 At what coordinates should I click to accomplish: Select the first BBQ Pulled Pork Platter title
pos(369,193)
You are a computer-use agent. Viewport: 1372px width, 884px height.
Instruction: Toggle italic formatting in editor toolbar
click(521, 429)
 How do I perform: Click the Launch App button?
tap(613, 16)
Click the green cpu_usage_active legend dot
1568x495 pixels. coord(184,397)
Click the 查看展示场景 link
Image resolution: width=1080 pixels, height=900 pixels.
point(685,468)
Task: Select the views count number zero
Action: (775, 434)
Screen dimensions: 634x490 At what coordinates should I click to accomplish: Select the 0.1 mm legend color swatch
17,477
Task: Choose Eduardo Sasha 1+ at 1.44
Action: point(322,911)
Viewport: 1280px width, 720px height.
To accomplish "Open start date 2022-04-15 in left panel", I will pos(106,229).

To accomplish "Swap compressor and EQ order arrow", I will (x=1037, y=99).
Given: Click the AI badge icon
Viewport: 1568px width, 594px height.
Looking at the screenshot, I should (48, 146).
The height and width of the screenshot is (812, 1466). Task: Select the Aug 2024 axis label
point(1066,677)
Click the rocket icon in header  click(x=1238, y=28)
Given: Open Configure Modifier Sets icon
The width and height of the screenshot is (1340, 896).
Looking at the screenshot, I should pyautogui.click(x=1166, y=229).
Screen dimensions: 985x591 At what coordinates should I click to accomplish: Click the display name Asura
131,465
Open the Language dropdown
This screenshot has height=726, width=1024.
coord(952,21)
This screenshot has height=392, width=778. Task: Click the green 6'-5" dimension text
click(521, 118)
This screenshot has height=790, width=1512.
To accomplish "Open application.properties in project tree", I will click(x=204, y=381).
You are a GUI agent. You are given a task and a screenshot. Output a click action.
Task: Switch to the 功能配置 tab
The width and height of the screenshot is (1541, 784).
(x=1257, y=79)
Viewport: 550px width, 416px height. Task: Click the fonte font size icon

• • • •

# Goal of the exercise
Reply with nothing except the number of lines in the listing above that include "Open".

# Your response
4